(Collected data)
>>>>

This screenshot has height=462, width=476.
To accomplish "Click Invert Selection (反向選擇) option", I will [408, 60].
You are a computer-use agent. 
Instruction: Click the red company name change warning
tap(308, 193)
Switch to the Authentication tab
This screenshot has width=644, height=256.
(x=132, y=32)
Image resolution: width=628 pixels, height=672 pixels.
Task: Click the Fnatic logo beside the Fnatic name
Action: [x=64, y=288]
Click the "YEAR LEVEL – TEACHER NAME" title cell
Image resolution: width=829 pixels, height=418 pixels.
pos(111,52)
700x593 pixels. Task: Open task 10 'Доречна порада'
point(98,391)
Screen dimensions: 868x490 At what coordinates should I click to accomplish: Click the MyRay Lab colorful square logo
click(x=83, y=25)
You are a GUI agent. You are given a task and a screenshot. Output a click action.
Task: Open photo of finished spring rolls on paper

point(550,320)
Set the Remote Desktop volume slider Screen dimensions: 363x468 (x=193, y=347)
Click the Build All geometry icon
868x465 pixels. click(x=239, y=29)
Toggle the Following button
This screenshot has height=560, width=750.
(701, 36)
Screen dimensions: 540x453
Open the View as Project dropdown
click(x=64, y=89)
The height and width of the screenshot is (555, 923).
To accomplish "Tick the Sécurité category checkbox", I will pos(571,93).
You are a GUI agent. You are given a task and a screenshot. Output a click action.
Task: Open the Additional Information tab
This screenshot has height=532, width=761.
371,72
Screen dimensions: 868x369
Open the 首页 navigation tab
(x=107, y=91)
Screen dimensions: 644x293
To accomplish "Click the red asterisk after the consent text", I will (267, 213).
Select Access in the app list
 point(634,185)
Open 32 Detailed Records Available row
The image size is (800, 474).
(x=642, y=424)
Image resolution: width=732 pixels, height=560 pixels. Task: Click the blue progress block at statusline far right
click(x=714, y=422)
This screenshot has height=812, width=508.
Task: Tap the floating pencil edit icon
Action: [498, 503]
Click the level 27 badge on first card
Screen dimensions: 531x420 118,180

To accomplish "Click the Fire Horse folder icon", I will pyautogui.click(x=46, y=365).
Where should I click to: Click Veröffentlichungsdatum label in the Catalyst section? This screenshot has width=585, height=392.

<<<<

> **INSTRUCTIONS FOR THE TASK**
Every line from the one containing "Screen dimensions: 868x369" through the final line of the data above is to be restated word for word, and nothing more.

> **RESPONSE TO THIS EXERCISE**
Screen dimensions: 868x369
Open the 首页 navigation tab
(x=107, y=91)
Screen dimensions: 644x293
To accomplish "Click the red asterisk after the consent text", I will (267, 213).
Select Access in the app list
 point(634,185)
Open 32 Detailed Records Available row
The image size is (800, 474).
(x=642, y=424)
Image resolution: width=732 pixels, height=560 pixels. Task: Click the blue progress block at statusline far right
click(x=714, y=422)
This screenshot has height=812, width=508.
Task: Tap the floating pencil edit icon
Action: [498, 503]
Click the level 27 badge on first card
Screen dimensions: 531x420 118,180

To accomplish "Click the Fire Horse folder icon", I will pyautogui.click(x=46, y=365).
Where should I click to: Click Veröffentlichungsdatum label in the Catalyst section? This screenshot has width=585, height=392.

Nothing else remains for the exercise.